▶ _YOUR INSTRUCTIONS_
Emit only the lines from the line containing "Create a new" through the last line of the entries, unchanged.

▶ _TASK MATERIAL_
○ ○ ○ ○ ○ ○ ○

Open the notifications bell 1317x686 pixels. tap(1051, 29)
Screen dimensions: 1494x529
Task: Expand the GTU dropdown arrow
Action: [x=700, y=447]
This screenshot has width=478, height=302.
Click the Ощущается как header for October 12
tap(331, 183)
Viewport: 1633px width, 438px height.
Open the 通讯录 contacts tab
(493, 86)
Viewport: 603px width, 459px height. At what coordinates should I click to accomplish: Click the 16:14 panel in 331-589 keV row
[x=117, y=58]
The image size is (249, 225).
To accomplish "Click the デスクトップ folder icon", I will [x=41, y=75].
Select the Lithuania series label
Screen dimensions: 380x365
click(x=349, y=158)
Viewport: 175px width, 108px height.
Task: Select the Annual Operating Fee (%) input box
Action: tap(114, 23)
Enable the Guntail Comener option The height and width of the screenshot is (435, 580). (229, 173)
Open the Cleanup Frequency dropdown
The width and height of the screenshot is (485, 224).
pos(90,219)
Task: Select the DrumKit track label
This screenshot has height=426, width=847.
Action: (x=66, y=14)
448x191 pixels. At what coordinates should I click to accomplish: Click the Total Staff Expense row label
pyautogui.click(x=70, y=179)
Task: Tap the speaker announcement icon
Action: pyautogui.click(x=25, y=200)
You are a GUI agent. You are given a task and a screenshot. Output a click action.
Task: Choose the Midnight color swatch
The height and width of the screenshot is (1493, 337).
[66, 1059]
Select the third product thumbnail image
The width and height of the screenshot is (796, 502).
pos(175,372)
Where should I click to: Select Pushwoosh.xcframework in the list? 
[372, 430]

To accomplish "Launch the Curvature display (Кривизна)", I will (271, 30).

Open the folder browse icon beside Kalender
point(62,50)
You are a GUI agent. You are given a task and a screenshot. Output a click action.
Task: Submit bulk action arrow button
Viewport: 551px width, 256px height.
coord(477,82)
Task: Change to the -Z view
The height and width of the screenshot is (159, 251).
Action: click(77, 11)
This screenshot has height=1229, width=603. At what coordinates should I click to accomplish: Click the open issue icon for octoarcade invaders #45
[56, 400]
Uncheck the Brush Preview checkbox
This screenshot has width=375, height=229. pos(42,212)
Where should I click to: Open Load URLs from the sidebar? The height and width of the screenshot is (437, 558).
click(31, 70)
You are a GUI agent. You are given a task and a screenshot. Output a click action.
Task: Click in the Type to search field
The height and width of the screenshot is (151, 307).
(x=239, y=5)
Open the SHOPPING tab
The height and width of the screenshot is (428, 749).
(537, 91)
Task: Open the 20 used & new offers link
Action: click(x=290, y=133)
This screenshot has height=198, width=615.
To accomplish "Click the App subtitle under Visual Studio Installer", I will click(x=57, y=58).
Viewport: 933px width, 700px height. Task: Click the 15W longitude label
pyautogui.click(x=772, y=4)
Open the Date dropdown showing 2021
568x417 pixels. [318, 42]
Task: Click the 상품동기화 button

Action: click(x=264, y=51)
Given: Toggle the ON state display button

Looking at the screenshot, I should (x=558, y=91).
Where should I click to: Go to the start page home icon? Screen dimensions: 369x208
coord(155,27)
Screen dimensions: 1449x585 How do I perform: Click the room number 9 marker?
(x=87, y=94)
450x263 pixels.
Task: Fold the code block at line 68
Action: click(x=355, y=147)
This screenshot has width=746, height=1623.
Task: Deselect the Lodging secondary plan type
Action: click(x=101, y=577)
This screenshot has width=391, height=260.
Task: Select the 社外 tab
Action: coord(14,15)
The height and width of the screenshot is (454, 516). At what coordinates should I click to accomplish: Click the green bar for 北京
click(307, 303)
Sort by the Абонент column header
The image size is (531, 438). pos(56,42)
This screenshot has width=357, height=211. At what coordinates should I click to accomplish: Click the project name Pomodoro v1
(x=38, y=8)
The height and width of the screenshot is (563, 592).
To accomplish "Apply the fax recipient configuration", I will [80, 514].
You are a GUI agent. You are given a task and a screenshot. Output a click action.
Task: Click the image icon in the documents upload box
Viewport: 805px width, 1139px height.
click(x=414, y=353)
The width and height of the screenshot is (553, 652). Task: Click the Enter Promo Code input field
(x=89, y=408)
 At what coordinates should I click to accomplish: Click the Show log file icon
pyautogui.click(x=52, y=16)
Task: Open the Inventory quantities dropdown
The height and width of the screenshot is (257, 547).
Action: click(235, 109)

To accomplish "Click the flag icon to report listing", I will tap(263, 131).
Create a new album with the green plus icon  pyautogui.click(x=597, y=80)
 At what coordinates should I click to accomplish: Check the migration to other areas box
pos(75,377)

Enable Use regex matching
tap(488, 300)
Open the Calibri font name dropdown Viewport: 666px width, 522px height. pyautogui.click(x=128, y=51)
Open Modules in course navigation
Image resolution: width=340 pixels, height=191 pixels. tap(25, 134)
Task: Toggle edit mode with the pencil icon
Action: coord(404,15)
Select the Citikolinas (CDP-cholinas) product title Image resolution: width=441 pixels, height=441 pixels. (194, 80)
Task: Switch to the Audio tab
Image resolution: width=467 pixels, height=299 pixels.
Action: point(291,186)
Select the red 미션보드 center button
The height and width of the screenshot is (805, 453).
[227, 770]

○ ○ ○ ○ ○ ○ ○

▶ _RESPONSE AREA_
Create a new album with the green plus icon  pyautogui.click(x=597, y=80)
 At what coordinates should I click to accomplish: Check the migration to other areas box
pos(75,377)

Enable Use regex matching
tap(488, 300)
Open the Calibri font name dropdown Viewport: 666px width, 522px height. pyautogui.click(x=128, y=51)
Open Modules in course navigation
Image resolution: width=340 pixels, height=191 pixels. tap(25, 134)
Task: Toggle edit mode with the pencil icon
Action: coord(404,15)
Select the Citikolinas (CDP-cholinas) product title Image resolution: width=441 pixels, height=441 pixels. (194, 80)
Task: Switch to the Audio tab
Image resolution: width=467 pixels, height=299 pixels.
Action: point(291,186)
Select the red 미션보드 center button
The height and width of the screenshot is (805, 453).
[227, 770]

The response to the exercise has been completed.